--- Page excerpt ---

# # #

Skip to content
Business
Link copied to clipboard

Health-care switch causing headaches

Most of Philadelphia's prestigious teaching hospitals and their affiliates are saying no to an increasingly popular, yet increasingly criticized, form of medical insurance for the elderly.

The Pennsylvania Employee Benefit Trust Fund held 15 meetings with local state retirees last week to acquaint them with new health plans. Thomas and Eleanor Daws of Hershey's Mill talk during a meeting at the Inn at Chester Springs on Wednesday. (Bonnie Weller/Inquirer)
The Pennsylvania Employee Benefit Trust Fund held 15 meetings with local state retirees last week to acquaint them with new health plans. Thomas and Eleanor Daws of Hershey's Mill talk during a meeting at the Inn at Chester Springs on Wednesday. (Bonnie Weller/Inquirer)Read more

Most of Philadelphia's prestigious teaching hospitals and their affiliates are saying no to an increasingly popular, yet increasingly criticized, form of medical insurance for the elderly.

Among the first affected will be about 5,500 retired state employees who live in Philadelphia, Bucks, Montgomery, Chester and Delaware Counties.

They may not get care at any of the city or suburban hospitals affiliated with the University of Pennsylvania, Jefferson University, Crozer-Chester Medical System, and Temple University Hospital.

Among those are two major rehab facilities - Moss and Magee - as well as Albert Einstein Medical Center. So are some affiliated doctors.

The situation is coming to a head this week as the state of Pennsylvania, to save $94 million annually, is set to change its medical retirement benefit for its 62,000 retirees.

It also came to a head as health advocates testified before Congress that one of the kinds of plans offered to Pennsylvania retirees, known as a private fee-for-service plan, is wasteful and expensive.

"Instead of efficiency-enhancing innovation, we are getting plans [private fee-for-service plans, for example] that are not well-designed to manage care or quality and have higher cost," Glenn M. Hackbarth, chairman of the Medicare Payment Advisory Commission, said Monday in testimony given to the House Ways and Means subcommittee on health.

Area hospitals are adamant. They say the main plan being pushed by the state will pay them less and provide less care for patients, allegations that both the state and the company offering the plan deny.

The move is stirring anxiety among the retirees affected.

"I think it is unnecessary," said Ron Smith, 74, of King of Prussia, a retired state psychiatric worker. "We are senior citizens. Everything should have been settled before."

The retirees have until Friday to choose among four plans - three of which will be accepted at all of the area hospitals. The plans that will be accepted are Aetna Golden Choice PPO, Aetna HMO and Keystone 65 HMO, the latter affiliated with Independence Blue Cross.

But if the retirees don't choose, they automatically will be shifted May 1 from the current traditional Medicare plan to Coventry's Advantra Freedom, the plan not accepted by many hospitals.

# # #

--- Supplied records ---
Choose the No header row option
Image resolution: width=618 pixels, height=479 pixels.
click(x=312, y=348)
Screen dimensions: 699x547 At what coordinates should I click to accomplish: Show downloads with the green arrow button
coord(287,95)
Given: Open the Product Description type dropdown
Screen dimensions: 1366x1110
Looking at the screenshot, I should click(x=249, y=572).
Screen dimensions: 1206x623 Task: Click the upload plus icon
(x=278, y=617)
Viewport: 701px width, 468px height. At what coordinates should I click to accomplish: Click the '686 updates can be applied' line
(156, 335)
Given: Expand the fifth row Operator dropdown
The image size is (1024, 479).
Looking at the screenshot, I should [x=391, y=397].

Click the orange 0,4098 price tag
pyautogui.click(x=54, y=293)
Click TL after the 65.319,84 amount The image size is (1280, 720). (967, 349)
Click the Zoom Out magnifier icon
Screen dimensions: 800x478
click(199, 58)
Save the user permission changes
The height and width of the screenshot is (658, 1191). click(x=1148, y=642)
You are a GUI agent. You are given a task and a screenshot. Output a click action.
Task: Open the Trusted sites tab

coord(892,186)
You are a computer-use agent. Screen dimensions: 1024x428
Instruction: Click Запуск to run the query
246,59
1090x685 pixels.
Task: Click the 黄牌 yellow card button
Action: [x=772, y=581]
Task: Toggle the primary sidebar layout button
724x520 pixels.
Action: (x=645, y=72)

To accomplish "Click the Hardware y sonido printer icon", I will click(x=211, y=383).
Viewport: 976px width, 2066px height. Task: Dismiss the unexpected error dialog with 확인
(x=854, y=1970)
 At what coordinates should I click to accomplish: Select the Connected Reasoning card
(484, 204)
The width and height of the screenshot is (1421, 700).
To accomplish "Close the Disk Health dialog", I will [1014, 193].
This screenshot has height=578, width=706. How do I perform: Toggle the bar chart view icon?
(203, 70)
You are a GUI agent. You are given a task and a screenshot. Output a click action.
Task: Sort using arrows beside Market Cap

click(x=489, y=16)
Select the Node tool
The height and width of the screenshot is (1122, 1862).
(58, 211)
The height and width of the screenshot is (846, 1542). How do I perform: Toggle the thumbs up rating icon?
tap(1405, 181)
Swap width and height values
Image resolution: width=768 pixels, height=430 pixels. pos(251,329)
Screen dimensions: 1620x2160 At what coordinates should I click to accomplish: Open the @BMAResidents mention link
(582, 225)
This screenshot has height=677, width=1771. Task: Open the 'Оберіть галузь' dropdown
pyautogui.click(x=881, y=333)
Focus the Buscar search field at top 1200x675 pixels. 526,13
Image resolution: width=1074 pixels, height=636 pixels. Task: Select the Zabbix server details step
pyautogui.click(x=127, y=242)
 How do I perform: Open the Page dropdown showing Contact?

# # #

--- Required tasks ---
1. Rewrite the retiree health-plan article between "The move is" and "Independence Blue Cross.", inclusive, with "anxiety" replaced by "concern".
2. According to the retiree health-plan article, how much does the state of Pennsylvania aim to save each year by changing its medical retirement benefit?
3. List the counties where the retired state employees who are among the first affected live, according to the retiree health-plan article.
The listing has nothing to do with the work asked for here.

--- Answers by item number ---
1.
The move is stirring concern among the retirees affected.

"I think it is unnecessary," said Ron Smith, 74, of King of Prussia, a retired state psychiatric worker. "We are senior citizens. Everything should have been settled before."

The retirees have until Friday to choose among four plans - three of which will be accepted at all of the area hospitals. The plans that will be accepted are Aetna Golden Choice PPO, Aetna HMO and Keystone 65 HMO, the latter affiliated with Independence Blue Cross.

2. $94 million annually.

3. Philadelphia, Bucks, Montgomery, Chester, Delaware